Scaling out Postgres with the Citus open source shard rebalancer

Written by Jelte Fennema-Nio
March 13, 2021

One of the main reasons people use the Citus extension for Postgres is to distribute the data in Postgres tables across multiple nodes. Citus does this by splitting the original Postgres table into multiple smaller tables and putting these smaller tables on different nodes. The process of splitting bigger tables into smaller ones is called sharding—and these smaller Postgres tables are called “shards”. Citus then allows you to query the shards as if they were still a single Postgres table.

One of the big changes in Citus 10—in addition to adding columnar storage, and the new ability to shard Postgres on a single Citus node—is that we open sourced the shard rebalancer.

Yes, that’s right, we have open sourced the shard rebalancer! The Citus 10 shard rebalancer gives you an easy way to rebalance shards across your cluster and helps you avoid data hotspots over time. Let’s dig into the what and the how.

Why use the shard rebalancer?

When Citus initially splits a Postgres table into multiple shards, Citus distributes the shards across the nodes in your cluster (unless of course you’re running Citus on a single node.) This is done to divide the workload across the different nodes. Over time, both the traffic to the cluster and the amount of data stored in your database usually increase. At some point, you might want to add some more nodes to the cluster, to lighten the workload on each individual node. This is called “scaling out.”

There’s one problem though: When you first add nodes to an existing Citus cluster, there’s no data on them yet. This is because all the shards are still on the old nodes. So, all these new nodes will just be doing nothing.

This is where shard rebalancing comes in. Shard rebalancing ensures that the shards are distributed fairly across all nodes. The Citus shard rebalancer does this by moving shards from one server to another.

To rebalance shards after adding a new node, you can use the rebalance_table_shards function:

SELECT rebalance_table_shards();
shard rebalancer diagram 1
Diagram 1: Node C was just added to the Citus cluster, but no shards are stored there yet.
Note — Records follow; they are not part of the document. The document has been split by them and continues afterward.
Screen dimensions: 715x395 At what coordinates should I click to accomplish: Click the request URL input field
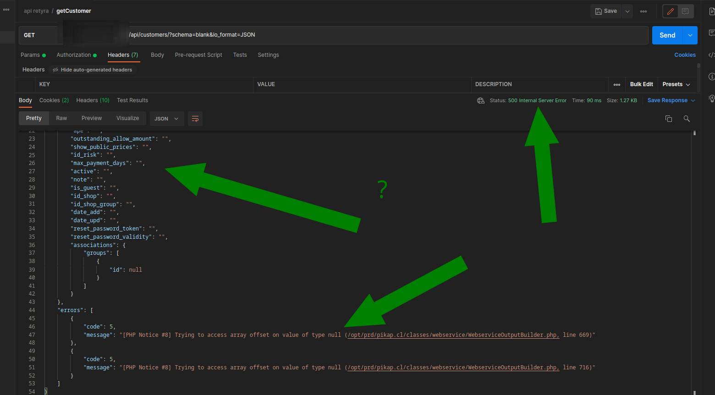coord(321,35)
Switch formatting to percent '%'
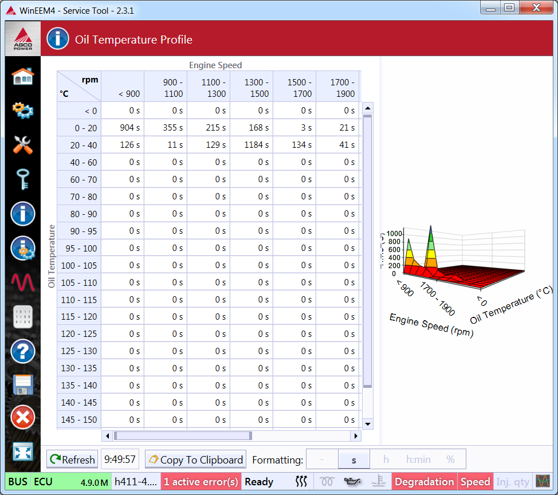This screenshot has width=558, height=495. [450, 459]
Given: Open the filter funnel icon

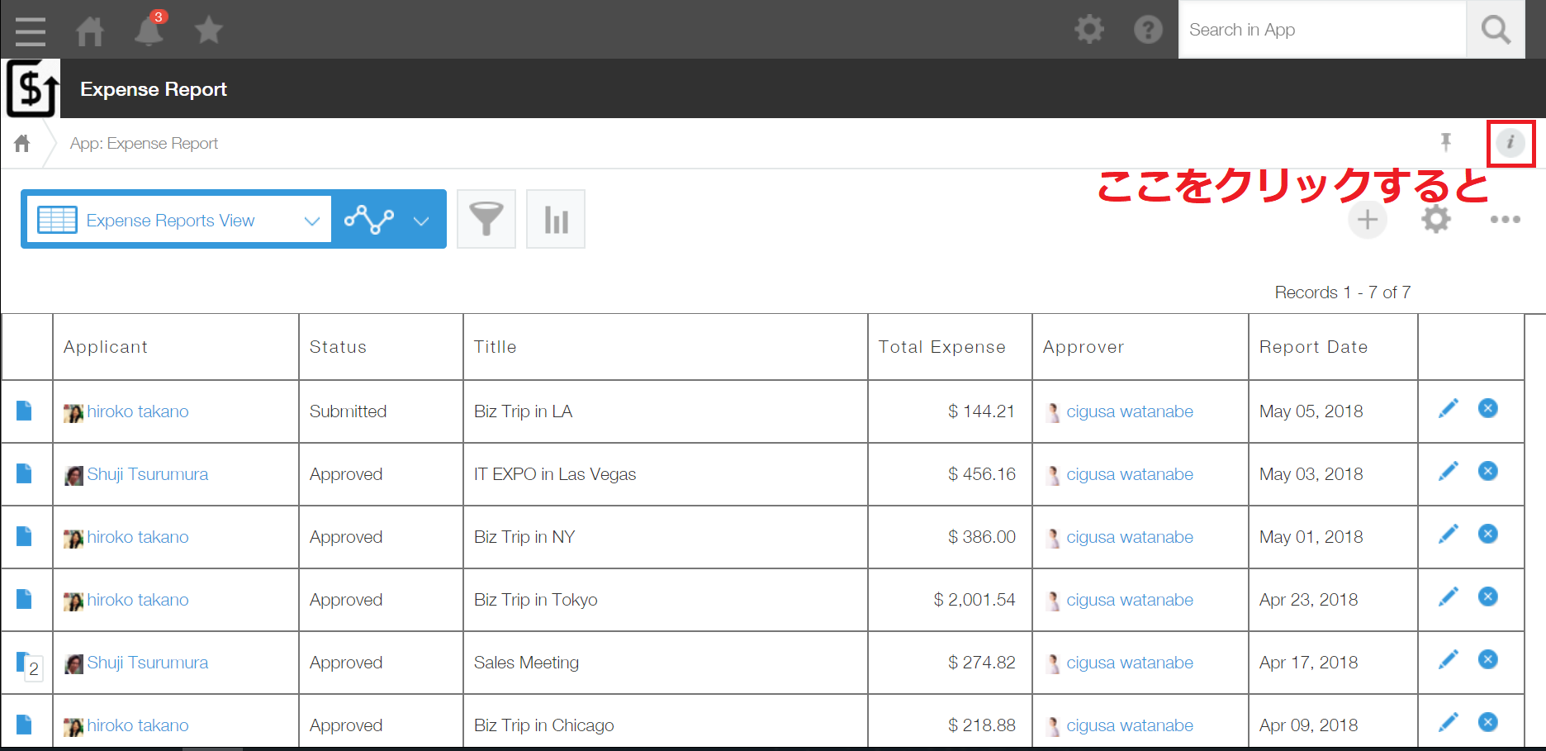Looking at the screenshot, I should [486, 219].
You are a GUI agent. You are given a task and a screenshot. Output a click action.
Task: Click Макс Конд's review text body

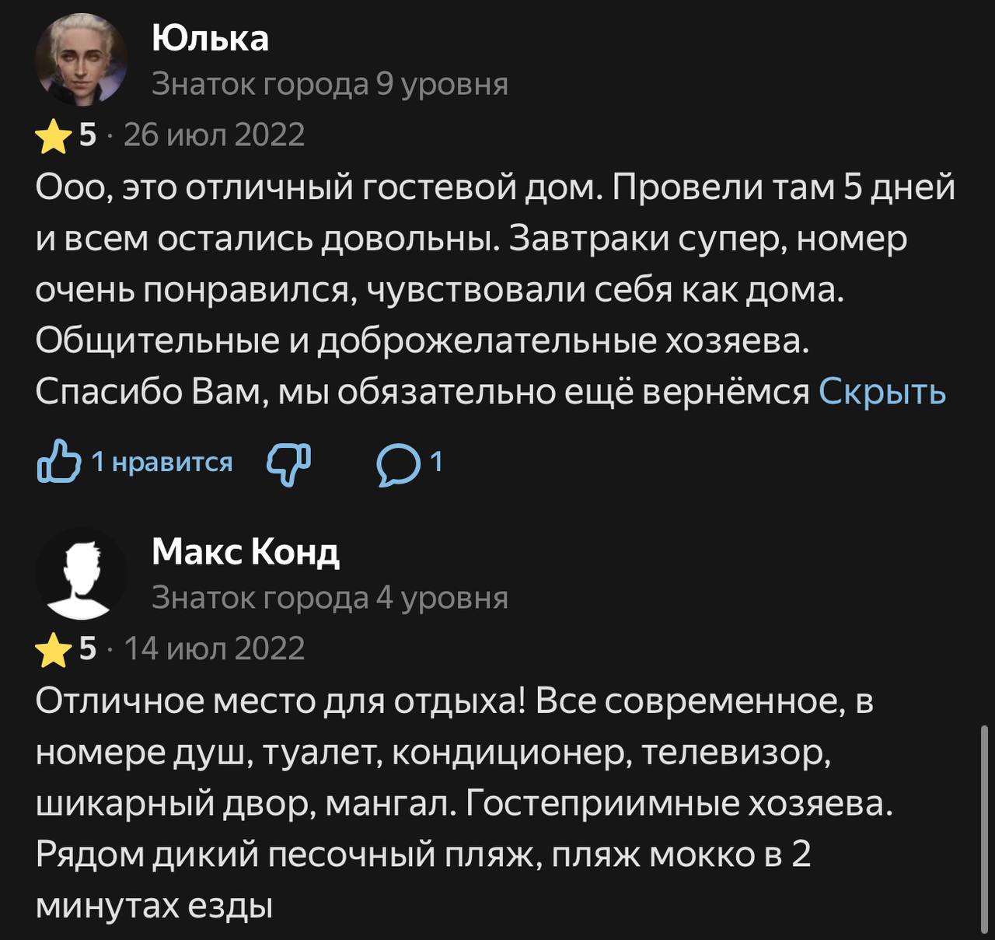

All Postgres queries will still only go to Nodes A and B because A and B still contain all the data.
shard rebalancer diagram 2
Diagram 2: By running rebalance_table_shards() the data is distributed evenly across the Citus nodes, including the new Node C.

Different rebalancing strategies

By default, Citus divides the shards across the nodes in such a way that every node has the same number of shards. This approach works fine for a lot of workloads. However, when shards have significantly different sizes, this can lead to one node having much more data than another.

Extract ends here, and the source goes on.